Walled Garden Connector

Yes, strange title lol - I am rebuilding AOL.com! j/k :laughing:

My question has to do with a scenario where you have only ONE CONNECTOR and multiple accounts.

It is my understanding that once that connector receives a PreparePacket it will look to its routes and determine if it needs to forward. Because it is local it will adjust the store balance.

To illustrate further, you have two accounts on that single connector backend:

Account-B
Account-A

Then from a client application you craft a PreparePacket to fire at the Connector. The packet contains the auth token for Account-B and the to: as Account-A.

Technically this seems to be allowed as the routing checks resolve local - no forward.

Please confirm I should see a local transfer take place.

Yeah, the connector should be able to forward the packet. Although I don’t know what you mean by “local transfer” exactly. If you’re referring to settlement then it is unlikely that a single ILP packet will trigger settlement but it depends on configuration. Hope this answers your question

This is more a test bed hacker type thing.

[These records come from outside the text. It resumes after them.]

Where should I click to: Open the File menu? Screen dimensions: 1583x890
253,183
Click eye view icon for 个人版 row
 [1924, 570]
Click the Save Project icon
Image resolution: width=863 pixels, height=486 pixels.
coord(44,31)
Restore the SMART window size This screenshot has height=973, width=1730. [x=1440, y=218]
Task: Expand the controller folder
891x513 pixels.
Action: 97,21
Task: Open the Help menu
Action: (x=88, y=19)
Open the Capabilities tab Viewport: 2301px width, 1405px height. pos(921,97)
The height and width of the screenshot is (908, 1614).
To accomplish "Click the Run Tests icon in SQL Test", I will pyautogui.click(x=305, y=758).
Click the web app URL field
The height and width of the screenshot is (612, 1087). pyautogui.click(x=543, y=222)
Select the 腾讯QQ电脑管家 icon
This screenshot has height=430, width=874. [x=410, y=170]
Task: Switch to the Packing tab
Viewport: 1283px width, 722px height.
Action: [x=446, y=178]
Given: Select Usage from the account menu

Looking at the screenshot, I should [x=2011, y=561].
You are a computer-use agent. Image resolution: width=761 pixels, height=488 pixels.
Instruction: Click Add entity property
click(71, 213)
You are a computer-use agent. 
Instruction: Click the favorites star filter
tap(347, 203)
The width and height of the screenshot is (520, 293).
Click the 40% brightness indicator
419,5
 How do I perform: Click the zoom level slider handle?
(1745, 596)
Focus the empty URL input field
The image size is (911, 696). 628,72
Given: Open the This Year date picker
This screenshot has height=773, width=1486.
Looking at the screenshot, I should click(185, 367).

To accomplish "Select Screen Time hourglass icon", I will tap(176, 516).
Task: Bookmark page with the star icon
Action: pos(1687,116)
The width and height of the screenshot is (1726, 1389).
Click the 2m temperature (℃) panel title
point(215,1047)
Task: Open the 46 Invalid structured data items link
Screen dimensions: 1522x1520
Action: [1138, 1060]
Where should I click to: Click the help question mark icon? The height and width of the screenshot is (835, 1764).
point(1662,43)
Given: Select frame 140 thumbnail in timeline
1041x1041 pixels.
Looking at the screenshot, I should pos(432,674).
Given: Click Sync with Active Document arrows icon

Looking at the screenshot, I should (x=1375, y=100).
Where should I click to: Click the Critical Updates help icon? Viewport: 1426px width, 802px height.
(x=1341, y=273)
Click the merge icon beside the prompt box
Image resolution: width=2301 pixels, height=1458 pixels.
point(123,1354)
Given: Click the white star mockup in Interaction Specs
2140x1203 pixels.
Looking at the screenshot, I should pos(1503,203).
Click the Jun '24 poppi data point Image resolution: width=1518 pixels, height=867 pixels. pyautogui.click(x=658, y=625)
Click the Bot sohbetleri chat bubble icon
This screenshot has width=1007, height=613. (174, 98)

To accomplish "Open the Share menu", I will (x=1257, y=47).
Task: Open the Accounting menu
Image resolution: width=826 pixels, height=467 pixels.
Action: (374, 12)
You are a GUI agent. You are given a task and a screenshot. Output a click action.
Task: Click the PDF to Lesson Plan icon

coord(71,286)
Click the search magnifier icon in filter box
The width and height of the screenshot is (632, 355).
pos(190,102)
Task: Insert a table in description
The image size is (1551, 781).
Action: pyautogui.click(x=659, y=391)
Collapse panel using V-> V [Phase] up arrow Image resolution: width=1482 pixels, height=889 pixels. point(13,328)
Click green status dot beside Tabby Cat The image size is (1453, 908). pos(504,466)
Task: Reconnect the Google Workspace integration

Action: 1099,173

There is only one connector.

In a command line app I simply connect raw socket to the /ilp route and send a packet crafted with the auth token of one user and the rest of the PrepareBuilder details to the other local connector account.

Once that connector receives the packet, there is no where to forward since the addresses are local to that single connector.

Yes I would expect the balance to change in the underlying store. I would not call this true settlement but I suppose it could be termed that even without a ledger.

The part I am trying to discover is if I can make the local transfer by crafting an authorized packet.

It sounds like you might be talking about the rust connector, which I’m not very familiar with the abstractions of.

You can have multiple addresses under a single connector, for instance a connector which accepts connections on two ‘child’ accounts, but I don’t know if that’s the topology you’re running.

Running moneyd local is an example of a single-connector topology, and you can still run SPSP sender/receivers or anything else that runs on ILP.

yes you are correct - I am in the rust connector, I recall seeing this occur in moneyd local in nodejs but I suspect now it was using SPSP.

I don’t know the details of the rust connector, maybe @emschwartzcan help here but generically, what you want to do is possible.

When you connect to the connector as Account-A or Account-B the first thing you will need to do is:
a) get an address which is a sub-address of that connector’s address, or
b) make the connector aware of your address

The most likely scenario is a) so imagine the connector has the address test.connector, you connect using the credentials of Account-A and perform an IL-DCP query to get your own address. This is returned as something like: test.connector.account-a.

You would repeat the same process for Account-B and likely have an address like: test.connector.account-b.

Now if you are connected as Account-A and send packets addressed to test.connector.account-b they will be routed to the entity connected as Account-B.

Note that the internal routing table of the connector should track the lifecycle of peer connections. If a connection to a peer is down then the connector should remove routes to that peer (and possibly replace them with routes via another peer if it is aware of these).

The only time a connector routes a packet to itself is if it able to fulfil that packet (not a scenario I’ve seen implemented in any connectors) or if the packet is being used for a protocol like the Echo protocol for network analysis.

@fractal-synapse in order to have the receiving account fulfill the packet, you’ll probably want to use higher level protocols like STREAM and SPSP.

To send a local payment on the Rust implementation, you would send an HTTP request to /pay with the receiver field set to the SPSP URL of the other account (something like http://localhost:7770/spsp/2 where 2 is the AccountId of the receiving account.

Note: the Rust implementation’s HTTP API is not yet stable so the exact API calls and paths may change in the future.

Agreed, I am in a research phase to grok ILP packets at the lower layers, then I will layer in the goodness of higher level abstractions after I understand the foundations of the protocol.

I am however getting a bit further in this test now by firing manually crafted packets into the /ilp endpoint. I’ll continue these experiments and posts into the rust topic area since things are getting “rusty”.

To close off this thread, it seems to be possible what I am suggesting but I see now in the code that at the very least the routing is looking for an outgoing btp address which would imply wanting at least two connectors in this idea. I may try to formulate a local btp address for the destination and see if it routes to the btp port.

Thanks for the insights.

Instead of having a second connector, you could also use a script that connects via BTP (as a client) to 2 accounts on the same node. If you send a packet with the destination set to the second account’s ILP address, the node will forward it over the open BTP/Websocket connection to the second node. To fulfill the packet, you’ll need to have the script send back a Fulfill packet with the preimage of the execution_condition.